Although speaking about media portrayals of Black versus those of Whites more generally, I think the same principles apply here. In many ways, Blacks are no more able to control their image in today’s society than yesterdays.’ Take one my classmates for instance. In doing a project on weed consumption amongst Harvard students he states, in class, that he wouldn’t ask the kids who hang in front of the T stop because “they don’t look like Harvard students.” First, what the hell does a Harvard student look like? Could one of the Harvard students be the 6’7 Black guy with the growing fro and the 14K chain with horseshoe charm? Well, my ID says I’m a Harvard student. Do I look the part? The sad part, in talking to him about the same project he asks me about “insights” into smoking weed. Again, as if I smoke weed. He did not ask me “Tony, do you blaze.” He simply asked me about the ins and outs of getting high at Harvard as if I would know.

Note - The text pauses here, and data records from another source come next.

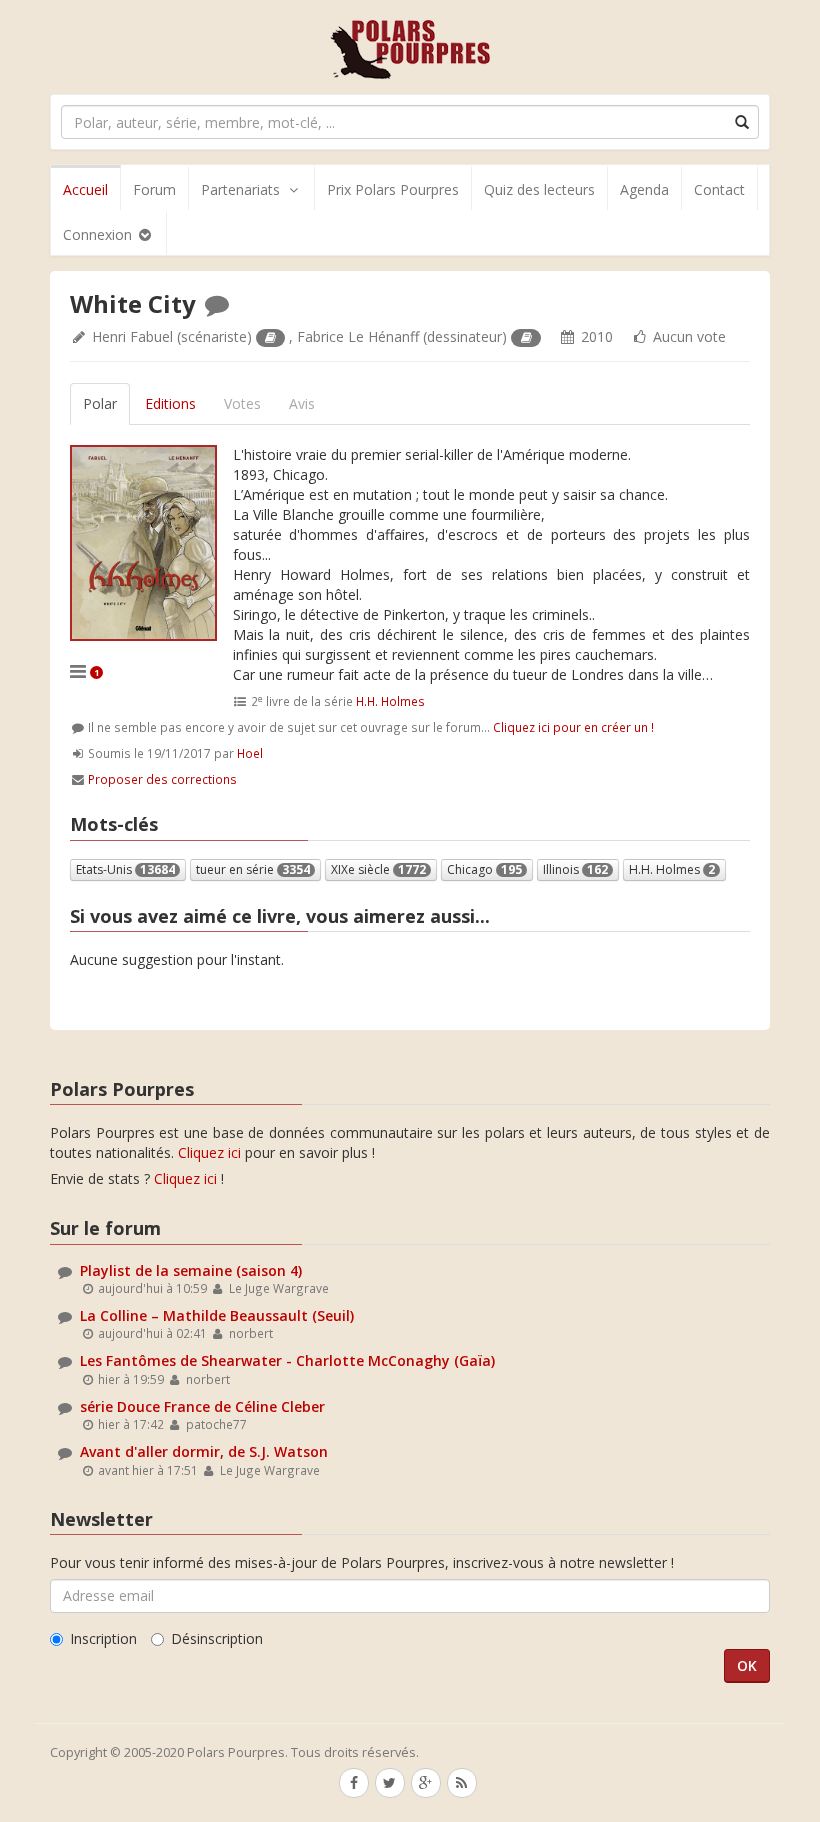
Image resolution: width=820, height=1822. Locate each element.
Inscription (103, 1638)
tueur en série (253, 869)
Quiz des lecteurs (539, 189)
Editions (170, 403)
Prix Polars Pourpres (393, 189)
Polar (100, 403)
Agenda (644, 189)
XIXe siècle (378, 869)
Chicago (484, 869)
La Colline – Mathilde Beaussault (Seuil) (217, 1315)
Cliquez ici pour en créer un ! (573, 727)
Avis (302, 403)
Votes (242, 403)
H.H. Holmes (390, 701)
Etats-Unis (125, 869)
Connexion (99, 234)
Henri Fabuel (132, 336)
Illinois (575, 869)
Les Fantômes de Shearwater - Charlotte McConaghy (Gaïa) (287, 1360)
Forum (154, 189)
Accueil (85, 189)
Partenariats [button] (240, 189)
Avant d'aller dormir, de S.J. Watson (204, 1451)
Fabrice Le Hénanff (358, 336)
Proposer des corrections (162, 779)
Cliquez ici (209, 1152)
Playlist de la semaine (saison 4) (191, 1270)
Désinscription (217, 1638)
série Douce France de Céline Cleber (202, 1406)
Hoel (250, 753)
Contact (719, 189)
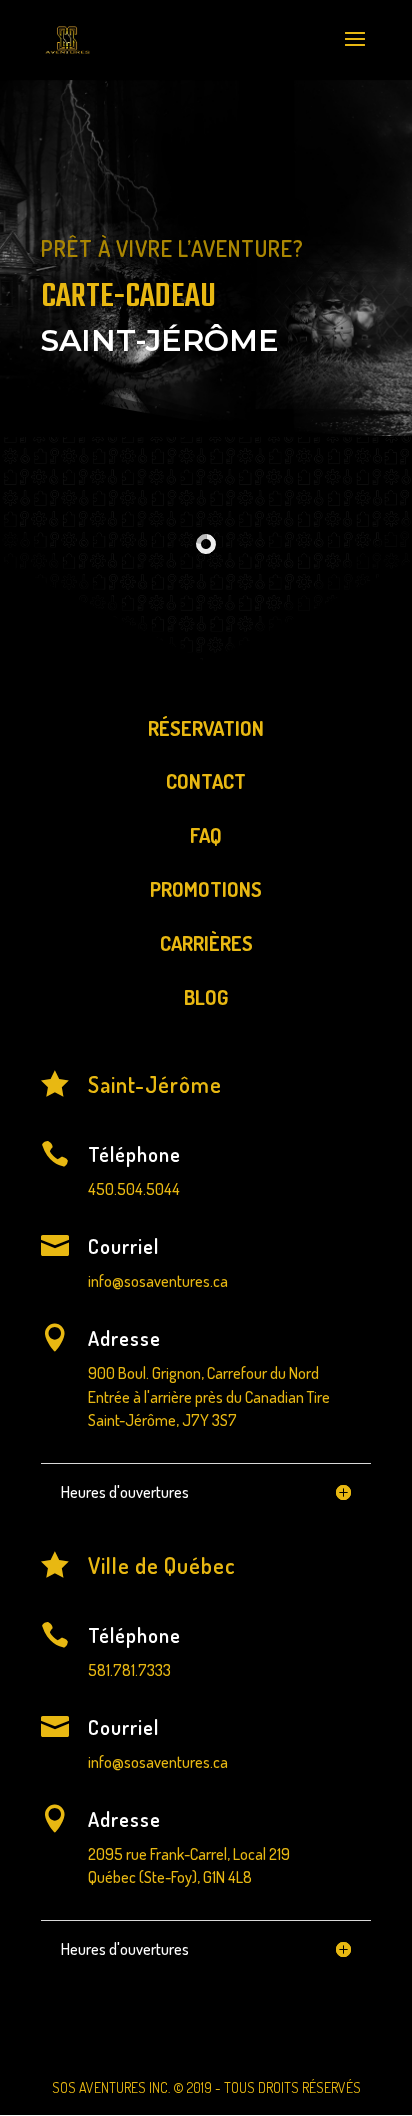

Even though the images have changed, the underlying meanings behind those images are still alive and well. For how would Sweeten know to add the detail of Cadillac as the type of car if it had not been from how Blacks are portrayed in pop culture, the media, and society as whole? To use that old adage, the devil is in the details. It is from this unchanging base that unfounded accusations such as those launched throughout history against Blacks more generally are not only able to made but also work to reinforce the image these false accusations attempt to build off of.